» YOUR INSTRUCTIONS
Reproduce each of the following records word for word, with no changes.

» EXCERPTED DATA
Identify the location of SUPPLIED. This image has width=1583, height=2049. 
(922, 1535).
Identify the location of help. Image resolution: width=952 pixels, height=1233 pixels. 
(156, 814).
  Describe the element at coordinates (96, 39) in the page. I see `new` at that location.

» THE RESPONSE
Identify the location of SUPPLIED. This image has width=1583, height=2049. 
(922, 1535).
Identify the location of help. Image resolution: width=952 pixels, height=1233 pixels. 
(156, 814).
  Describe the element at coordinates (96, 39) in the page. I see `new` at that location.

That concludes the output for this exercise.